» AIM: Please transcribe, word for word, the part of the passage about Fournette's training in Laramie that opens with the words containing "Life was exquisitely" and closes with "else to do.".

:: DOCUMENT

Then his reawakening began.
This was the type of Rocky-Balboa-bear-crawling-the-mountains-of-Russia training NFL fans dream of hearing about from underperforming stars.
He lived out of a hotel, alone, right up to his two-year-old son's birthday.
"I had to get myself together," Fournette says, "in the right state of mind."
Life was exquisitely simple: wake up, lift, eat, run, crash at the hotel across the street, do it all over again. For someone who's only lived in New Orleans, Baton Rouge and Jacksonville, Laramie was a culture shock. Temperatures hovered in the 20s, it snowed practically every day, and there was nothing else to do.
Iannacchione sticks up for his new home. Love skiing? Hiking? This place is paradise. But Fournette isn't into either, nor did he have time for either. He spent day after day after day with Wyoming's college team, and it relit a fire within.

::::
:: PROVIDED DATA

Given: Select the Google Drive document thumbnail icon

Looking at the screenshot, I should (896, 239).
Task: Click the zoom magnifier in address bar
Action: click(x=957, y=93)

::::

» TASK ANSWER:
Life was exquisitely simple: wake up, lift, eat, run, crash at the hotel across the street, do it all over again. For someone who's only lived in New Orleans, Baton Rouge and Jacksonville, Laramie was a culture shock. Temperatures hovered in the 20s, it snowed practically every day, and there was nothing else to do.